Record set: Begin

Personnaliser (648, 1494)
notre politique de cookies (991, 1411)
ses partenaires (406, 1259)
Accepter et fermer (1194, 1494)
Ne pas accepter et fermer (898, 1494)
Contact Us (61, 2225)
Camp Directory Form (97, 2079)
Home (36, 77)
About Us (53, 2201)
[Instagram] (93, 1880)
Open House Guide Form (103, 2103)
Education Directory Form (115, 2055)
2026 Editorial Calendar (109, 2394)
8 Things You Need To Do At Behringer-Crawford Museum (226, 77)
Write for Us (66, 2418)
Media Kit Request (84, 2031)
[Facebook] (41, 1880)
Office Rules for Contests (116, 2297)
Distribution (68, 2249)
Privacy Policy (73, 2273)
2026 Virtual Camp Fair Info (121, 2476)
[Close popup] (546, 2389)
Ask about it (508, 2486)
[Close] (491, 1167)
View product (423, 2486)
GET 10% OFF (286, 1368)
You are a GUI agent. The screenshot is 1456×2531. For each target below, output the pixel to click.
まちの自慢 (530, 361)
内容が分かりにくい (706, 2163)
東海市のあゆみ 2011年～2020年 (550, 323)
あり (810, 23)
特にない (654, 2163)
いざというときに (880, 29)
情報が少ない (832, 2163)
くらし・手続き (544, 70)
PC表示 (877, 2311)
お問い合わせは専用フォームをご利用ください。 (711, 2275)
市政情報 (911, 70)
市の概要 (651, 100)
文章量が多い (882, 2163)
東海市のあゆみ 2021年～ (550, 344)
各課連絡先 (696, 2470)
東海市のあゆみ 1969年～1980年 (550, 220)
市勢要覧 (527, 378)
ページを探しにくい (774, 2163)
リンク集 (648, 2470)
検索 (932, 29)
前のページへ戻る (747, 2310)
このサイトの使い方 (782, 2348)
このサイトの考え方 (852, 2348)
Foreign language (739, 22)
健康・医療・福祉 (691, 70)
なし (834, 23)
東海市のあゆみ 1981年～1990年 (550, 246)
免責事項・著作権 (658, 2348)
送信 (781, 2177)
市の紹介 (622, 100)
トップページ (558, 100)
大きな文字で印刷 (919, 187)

Record set: End

Everything from the line with "PC表示 (877, 2311)" to the last line of the entries is to be written out exactly; omit all earlier lines.

=== Written solution ===
PC表示 (877, 2311)
お問い合わせは専用フォームをご利用ください。 (711, 2275)
市政情報 (911, 70)
市の概要 (651, 100)
文章量が多い (882, 2163)
東海市のあゆみ 2021年～ (550, 344)
各課連絡先 (696, 2470)
東海市のあゆみ 1969年～1980年 (550, 220)
市勢要覧 (527, 378)
ページを探しにくい (774, 2163)
リンク集 (648, 2470)
検索 (932, 29)
前のページへ戻る (747, 2310)
このサイトの使い方 (782, 2348)
このサイトの考え方 (852, 2348)
Foreign language (739, 22)
健康・医療・福祉 (691, 70)
なし (834, 23)
東海市のあゆみ 1981年～1990年 (550, 246)
免責事項・著作権 (658, 2348)
送信 (781, 2177)
市の紹介 (622, 100)
トップページ (558, 100)
大きな文字で印刷 (919, 187)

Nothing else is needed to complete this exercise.